GOALS =
**a.** In the Flex Ltd. trade analysis, why is the strike price used in the FLEX option profit/loss calculation not disclosed? Answer in one to three sentences.
**b.** Continue the Flex Ltd. trade analysis from its last sentence.

TEXT BLOCK =
= = = =

For today’s Trade of the Day we will be looking at a monthly chart for Flex Ltd. (FLEX), states Chuck Hughes of TradeWinsDaily.

Before breaking down FLEX’s monthly chart let’s first review what products and services the company offers. Flex Ltd. provides design, engineering, manufacturing, and supply chain services and solutions to original equipment manufacturers in Asia, the Americas, and Europe. It operates through three segments: Flex Agility Solutions (FAS), Flex Reliability Solutions (FRS), and Nextracker. The company provides cross-industry technologies, including human-machine interface, internet of things platforms, power, sensor fusion, and smart audio.  

Now, let’s begin to break down the monthly chart for FLEX stock. Below is a 10-month simple moving average chart for Flex Ltd.

Chart, line chart  Description automatically generated

Buy FLEX Stock

As the chart shows, in October, the FLEX 1-month price, crossed above the 10-month simple moving average (SMA). This crossover indicated the buying pressure for FLEX stock exceeded the selling pressure. For this kind of crossover to occur, a stock has to be in a strong bullish uptrend.

Now, as you can see, the 1-month price is still above the 10-month SMA. That means the bullish trend is still in play! As long as the 1-month price remains above the 10-month SMA, the stock is more likely to keep trading at new highs and should be purchased. Our initial price target for FLEX is 23.50 per share.

94.4% Profit Potential for FLEX Option

Now, since FLEX’s 1-month price is trading above the 10-month SMA this means the stock’s bullish rally will likely continue. Let’s use the Hughes Optioneering calculator to look at the potential returns for a FLEX call option purchase.

The Call Option Calculator will calculate the profit/loss potential for a call option trade based on the price change of the underlying stock/ETF at option expiration in this example from a flat FLEX price to a 12.5% increase.

The Optioneering Team uses the 1% Rule to select an option strike price with a higher percentage of winning trades. In the following FLEX option example, we used the 1% Rule to select the FLEX option strike price but out of fairness to our paid option service subscribers we don’t list the strike price used in the profit/loss calculation.

= = = =

DATASET SECTION =

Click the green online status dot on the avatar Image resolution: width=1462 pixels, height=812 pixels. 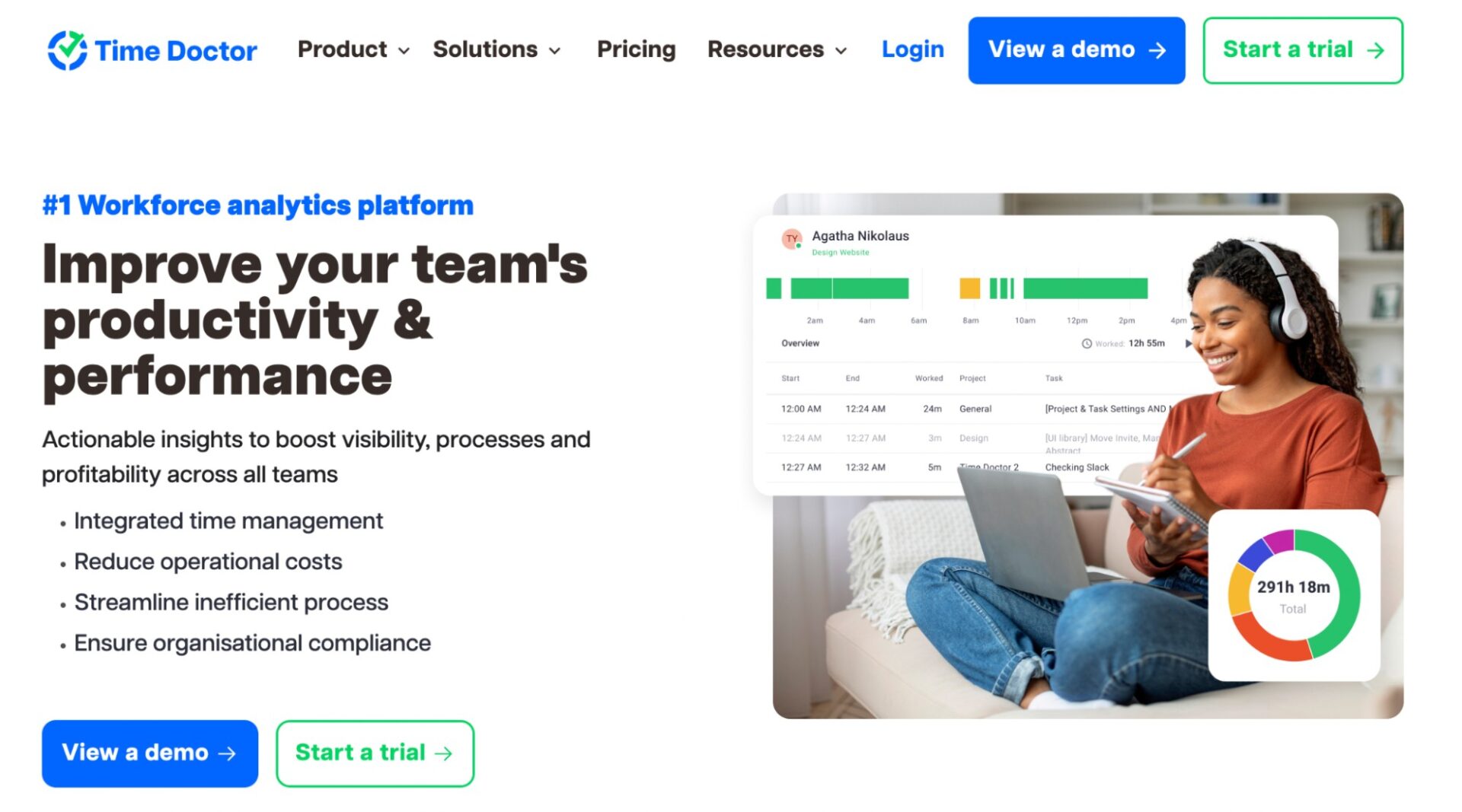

= = = =

EXPECTED RESPONSES =
**a.** The strike price is withheld out of fairness to the paid option service subscribers. It was selected with the 1% Rule, but it is not listed in the profit/loss calculation.

**b.**
Trade with Higher Accuracy

When you use the 1% Rule to select a FLEX in-the-money option strike price, FLEX stock only has to increase 1% for the option to breakeven and start profiting! Remember, if you purchase an at-the-money or out-of-the-money call option and the underlying stock closes flat at option expiration it will result in a 100% loss for your option trade! In this example, if FLEX stock is flat at 22.30 at option expiration, it will only result in a 1.3% loss for the FLEX option compared to a 100% loss for an at-the-money or out-of-the-money call option.

Using the 1% Rule to select an option strike price can result in a higher percentage of winning trades compared to at-the-money or out-of-the-money call options. This higher accuracy can give you the discipline needed to become a successful option trader and can help avoid 100% losses when trading options.

The goal of this example is to demonstrate the powerful profit potential available from trading options compared to stocks. The prices and returns represented below were calculated based on the current stock and option pricing for FLEX on 12/12/2022 before commissions.

When you purchase a call option, there is no limit on the profit potential of the call if the underlying stock continues to move up in price. For this specific call option, the calculator analysis below reveals if FLEX stock increases 5.0% at option expiration to 23.42 (circled), the call option would make 46.6% before commission. 

If FLEX stock increases 10.0% at option expiration to 24.53 (circled), the call option would make 94.4% before commission and outperform the stock return nearly 10 to 1. The leverage provided by call options allows you to maximize potential returns on bullish stocks.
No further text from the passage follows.